Complémentairement à cette Charte, la Fondation Tara Océan s’adresse également aux industriels en suivant le Pacte Emballage Plastique. Ce groupe de travail initié par le gouvernement permet d’engager une réflexion autour de la réduction de l’utilisation des plastiques les plus problématiques car plus toxiques ou non recyclables. L’expertise de la Fondation vient donc apporter à ces professionnels des connaissances scientifiques de terrain, complémentaires de leurs connaissances sur les réalités de l’industrie des plastiques, de leur production ou de leurs possibilités de recyclage. La perspective d’une suppression totale des plastiques dans nos sociétés, à court et moyen terme, est illusoire, ce travail d’accompagnement des industriels est donc nécessaire pour cibler collectivement une sortie rapide des plastiques les plus problématiques.

La Fondation Tara Océan est également attentive aux opportunités que le calendrier politique peut lui offrir. Ce fut le cas avec le projet de loi Climat au cours duquel la Fondation a soumis un amendement visant à interdire le polystyrène des emballages à horizon 2025. Si cet amendement ne fut retenu dans la version finalement adoptée de la loi, il fut possible de le rédiger et de le soumettre avant tout grâce aux solides connaissances scientifiques des missions Tara, qui permettent de prioriser les enjeux en tenant compte à la fois des impacts des plastiques sur la biodiversité, de leur abondance dans le milieu naturel et des domaines d’utilisation du plastique concerné. 

Ainsi le polystyrène, troisième plastique le plus représenté dans nos prélèvements, est surreprésenté dans le milieu naturel par rapport à sa production. Ses propriétés physiques facilitent sa dégradation tardive dans l’Océan, provoquant une gamme extrêmement large d’impacts sur l’écosystème.

Le plastique est une problématique à l’échelle mondiale.
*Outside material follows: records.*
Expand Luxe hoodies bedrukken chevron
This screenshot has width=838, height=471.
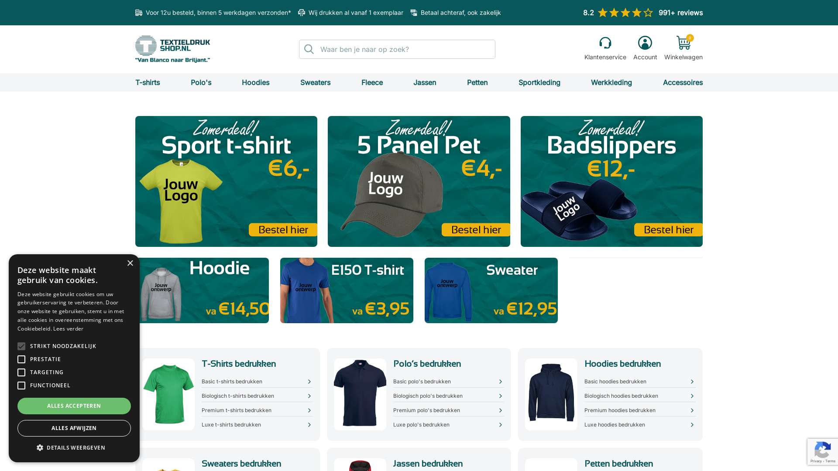692,425
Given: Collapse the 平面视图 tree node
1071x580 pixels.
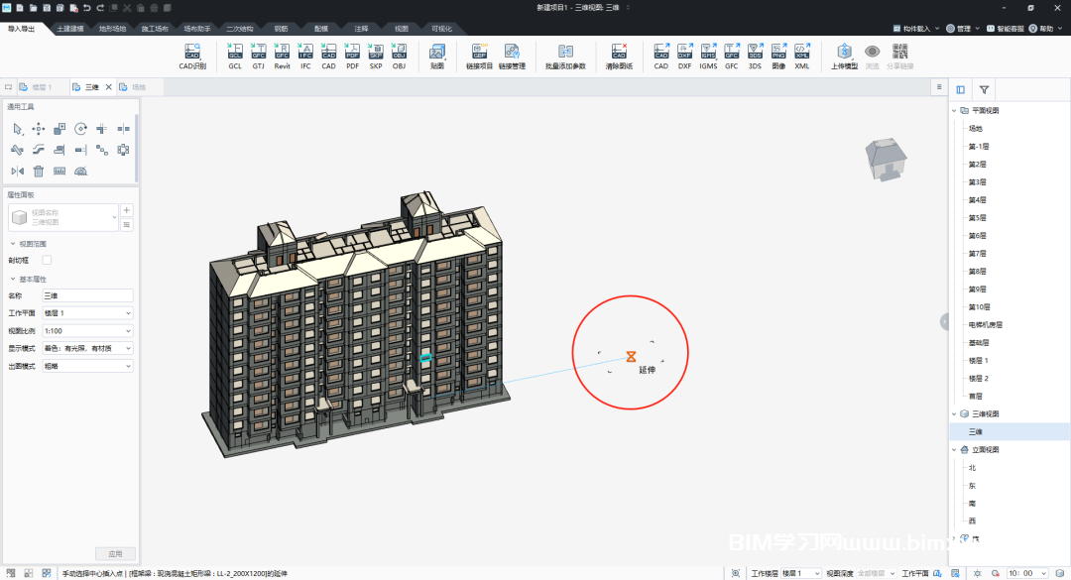Looking at the screenshot, I should tap(955, 111).
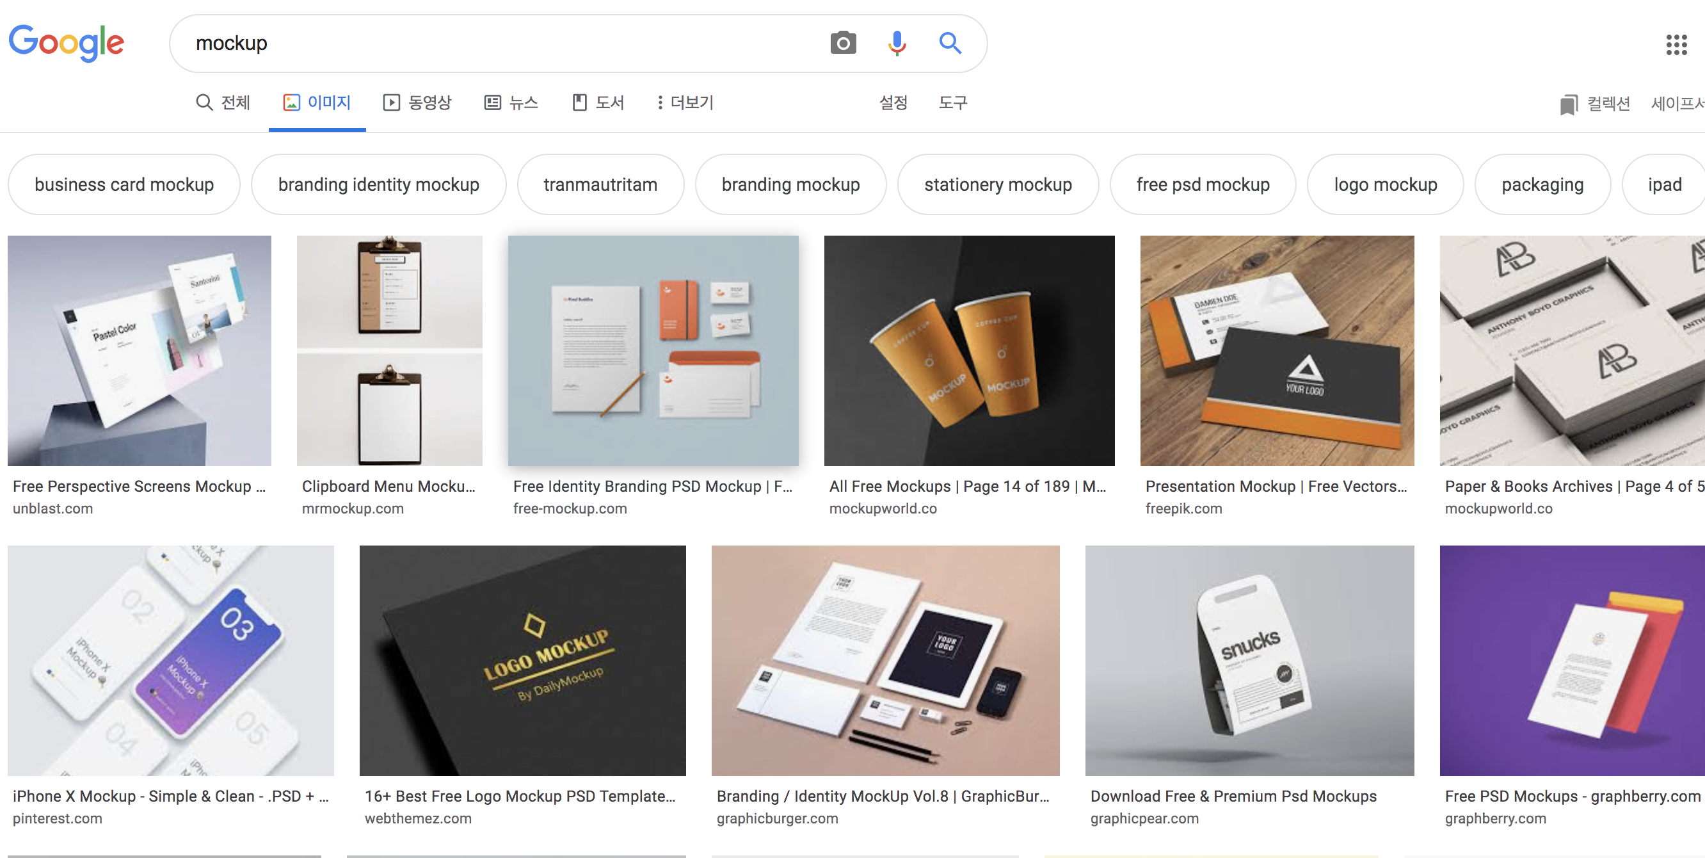Image resolution: width=1705 pixels, height=858 pixels.
Task: Click the Clipboard Menu Mockup title link
Action: (x=389, y=487)
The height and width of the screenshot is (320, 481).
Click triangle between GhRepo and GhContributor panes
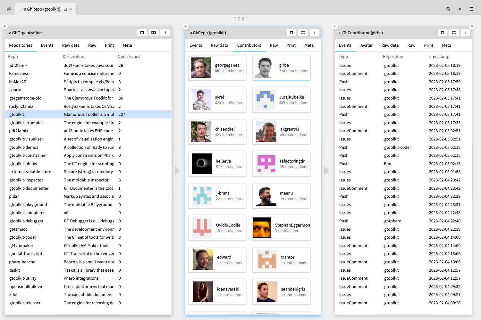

Les missions de Tara, sur l’ensemble des mers du globe, le prouvent. C’est donc l’échelle internationale qui se profile comme continuité pour ce plaidoyer plastique. Les dernières semaines ont envoyé un premier signal positif : le Programme des Nations Unies pour l’Environnement (PNUE) a adopté, lors de la cinquième session de l’Assemblée des Nations unies pour l’environnement à Nairobi, une résolution pour un traité international sur la pollution par les plastiques. Cette résolution donne le coup d’envoi de négociations longues et complexes, mais la volonté d’un caractère juridiquement contraignant, l’inclusion d’un comité scientifique, l’intégration des différentes parties de la société civile et la présence d’un reporting régulier sur l’application de ce Traité sont des bases laissant présager d’un Traité ambitieux. La Fondation Tara Océan travaillera en ce sens afin que cette résolution se concrétise en un texte final à la hauteur des espoirs générés.